══ PAGE EXCERPT

The New Generation: Its Attitudes and Interests
by BENNO REIFENBERG
1
AT TIMES I think we work so doggedly because we do not want to know what our state of mind is. And of course there was plenty of work to do right after the war; Germany was a tabula rasa in more than one sense. In Frankfurt, my home town, we could see from the center of the city across the Main River as far as Sachsenhäuser Mountain. Picture yourself standing in Times Square and looking downtown at the Statue of Liberty — every building in between razed to the ground — and you will understand what our sensations were. It was really an amazing perspective. We might ponder the hows and whys all we liked — but if we cared anything about Frankfurt at all, there was no escaping the necessity for rebuilding. And it was done. The open view is blocked off now, and a virtually new city has arisen. The streets are clean and well planned, wide enough for the heavier traffic of these postwar days. Sometimes, though, when I am waiting for a red light, I ask myself: What was it that used to stand here? And at first I cannot remember. Then a kind of clairvoyance comes over me; I find myself looking through the brand-new walls into a world of the past, and I am astounded that I am still here. I feel like a ghost.
The young people do not feel ghostly in the least. They park their cars adroitly and would be profoundly puzzled if I told them that I had just experienced, while waiting at an intersection, a feeling of having lived through an earthquake, and a general distrust of all earthly stability.
I have lived through two postwar eras. After 1918 we were inspired, for all our misery, by a curious sense of victory. We felt that we had just left behind us a tremendous error, and that now at last our century was going to grant us a new dawn of humanity. After 1945 there was no such élan. We felt at best that we had been marooned on a rather barren island. We began at the beginning again like Robinson Crusoe. A little roofing paper was a miracle, a bag of nails worth their weight in gold. While we patched in the most essential repairs here and there, we found we had a great deal of time for conversation. And conversation took place any time and anywhere. We sat up shivering in cold apartments all night long, discussing everything from beginning to end — where we had come to and what was going to become of ns now.

════
══ EXCERPTED RECORDS

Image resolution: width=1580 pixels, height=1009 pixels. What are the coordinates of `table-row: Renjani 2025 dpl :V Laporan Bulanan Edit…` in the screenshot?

════
══ EXCERPTED RECORDS

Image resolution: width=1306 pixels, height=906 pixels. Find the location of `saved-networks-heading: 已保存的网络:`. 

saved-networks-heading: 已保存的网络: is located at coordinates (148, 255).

════
══ EXCERPTED RECORDS

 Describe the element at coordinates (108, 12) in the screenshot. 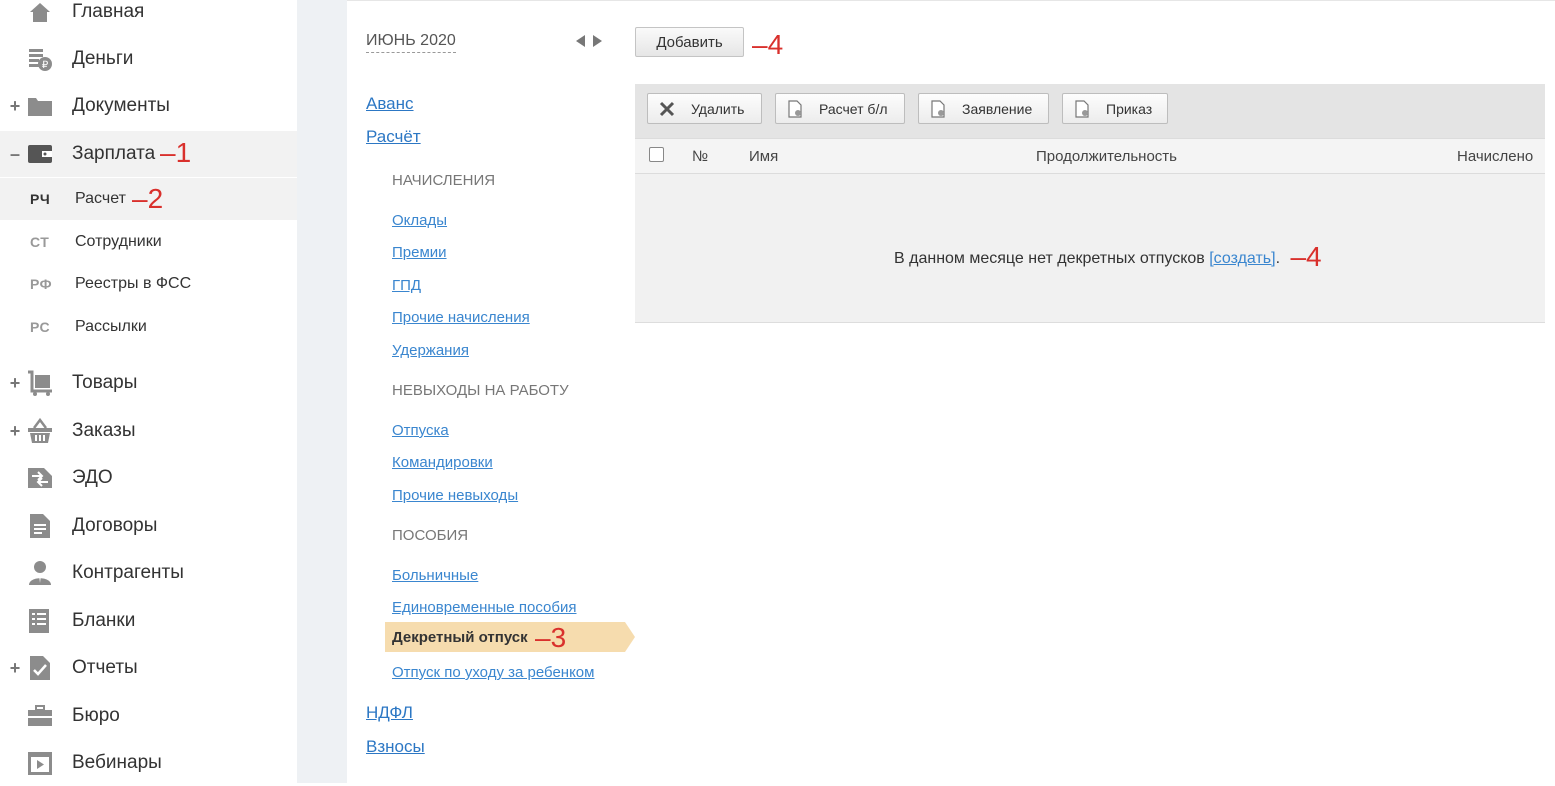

════

_USING THE INFORMATION_
a) Using the Frankfurt rebuilding essay, decide whether each statement agrees with it: (i) the writer calls Frankfurt a home town; (ii) the writer felt the same élan after 1945 as after 1918; (iii) the young people feel ghostly. Answer yes or no for each, and quote the words that decide it.
b) Repeat the part of the Frankfurt rebuilding essay that runs from "The young people" up to and including "all earthly stability.".

_SOLUTIONS PER TASK_
a)
(i) Yes: "In Frankfurt, my home town"
(ii) No: "After 1945 there was no such élan."
(iii) No: "The young people do not feel ghostly in the least."

b)
The young people do not feel ghostly in the least. They park their cars adroitly and would be profoundly puzzled if I told them that I had just experienced, while waiting at an intersection, a feeling of having lived through an earthquake, and a general distrust of all earthly stability.